Creation of the six-person working group was the modest price for bypassing a summer election when Prime Minister Stephen Harper and Liberal Leader Michael Ignatieff negotiated their way out of an end-of-session impasse last month.

But now the panel has become something of a metaphor for the plight of the official Opposition during the dog days of summer.

“Is (Ignatieff) still leader of the Opposition or was he eaten by bears in Algonquin Park?” Monte Solberg, the former Harper cabinet member turned tongue-in-cheek pundit, asked in a recent newspaper column.

Ignatieff appears to be suffering the traditional seasonal fate of the politician who seeks to be prime minister – 40-plus days of wandering in the political desert.

Opposition leaders “can’t get arrested” in July and August, says Peter Donolo, the former communications director to prime minister Jean Chretien.

Since the brief flash of a Commons confidence crisis at the end of June, Ignatieff delivered the Isaiah Berlin lecture to a Liberal International conference in London. The July 8 speech received scant media coverage in Canada.

There has been an almost viral, false campaign suggesting he’s been holidaying at the family villa in France, something his office emphatically denies.

And a summer or fall “thinker’s conference” for the Liberals that Ignatieff mused about in May has now been pushed back to early 2010, according to his spokeswoman Jill Fairbrother.

“In order to attract the best experts from across the country and to engage Canadians in a national online public policy exercise, we want to allow for the appropriate lead time,” Fairbrother said in an email.

Add it all up and it amounts to . . . not much.

No one is saying much about the EI panel, even off the record.

Liberals received a departmental briefing on the Employment Insurance system last week and the full group is supposed to sit down sometime this week. No word when or where.

“The contents of the EI working group are confidential,” Ryan Sparrow, the newly installed spokesman for Human Resources Minister Diane Finley, said in a brief interview.

“We hope the Liberal party maintains that confidentiality as well.”

There are, however, subterranean Tory rumblings that the Liberals appear to be offering no ideas on how the panel process should work or what they want out of it. Liberal observers, meanwhile, grumble that the choice of MP Pierre Poilievre – one of Harper’s most loyal and partisan hit men – and the secondment of Sparrow from party HQ does not inspire confidence in a collegial negotiation.

“You try to make it work and, who knows, it might, right?” shrugged one Liberal.

That’s a very low bar to clear for a panel that was portrayed as the deal-breaker on a national election call barely three weeks ago.

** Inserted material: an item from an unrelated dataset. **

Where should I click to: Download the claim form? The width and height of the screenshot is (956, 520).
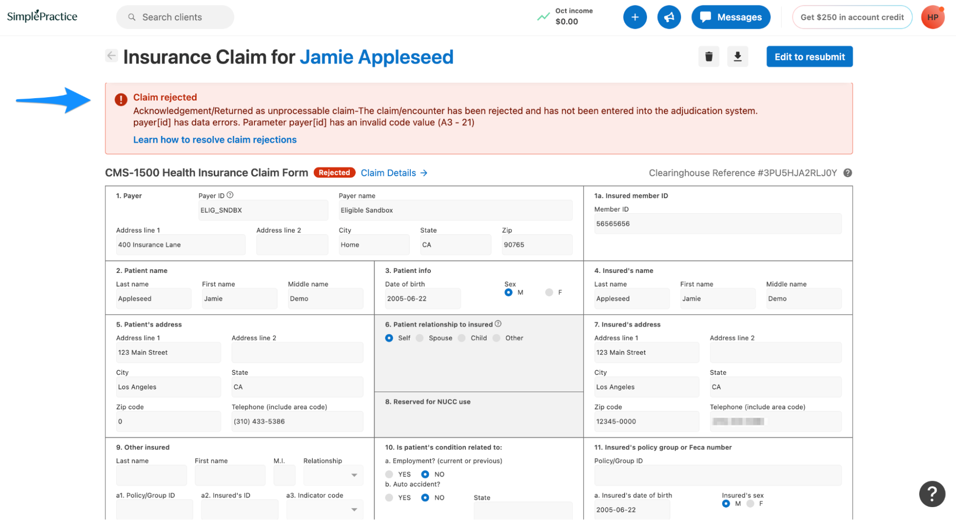pos(737,57)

Donolo, a partner with The Strategic Council market research firm, says Ignatieff should follow the well-worn Opposition path used by Harper before him, and Chretien before that.

“They ought to put Ignatieff on a bus through every corner of Ontario and let him off after Labour Day,” he said in an interview.

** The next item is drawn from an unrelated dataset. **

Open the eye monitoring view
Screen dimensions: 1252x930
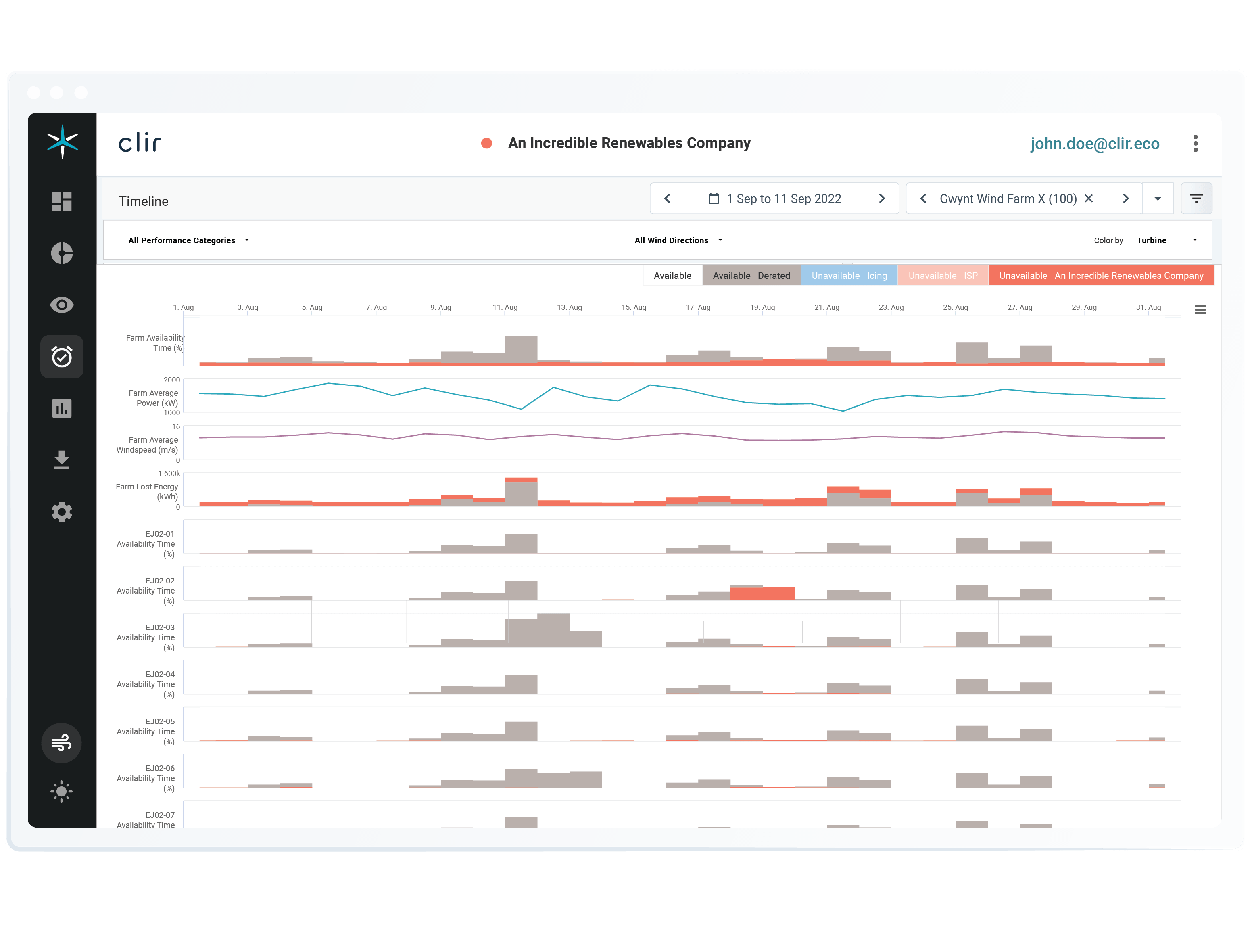tap(62, 305)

“Take advantage of the drop in national attention to really go after, at a grassroots level, the ridings they’re going to need to win the election.”

Chretien did the barbecue circuit in the early 1990s as Opposition leader, and Harper did the same thing in 2004 and 2005.

Rather than scratching for national headlines or pushing summer-doldrum poll numbers, “they need to focus on what are the next 50 seats they can win,” said Donolo.

As for EI reform, some in the party believe it was never the Liberal hill to die on and won’t be the ballot question in the next election. They hope, rather wistfully, that Harper’s treatment of the issue feeds into wider public perceptions of Conservative handling of the recession.

“No one wants to be talking about this right now,” another Liberal confided.

“The question is, what do (the respective parties) want people talking about the second week of September?”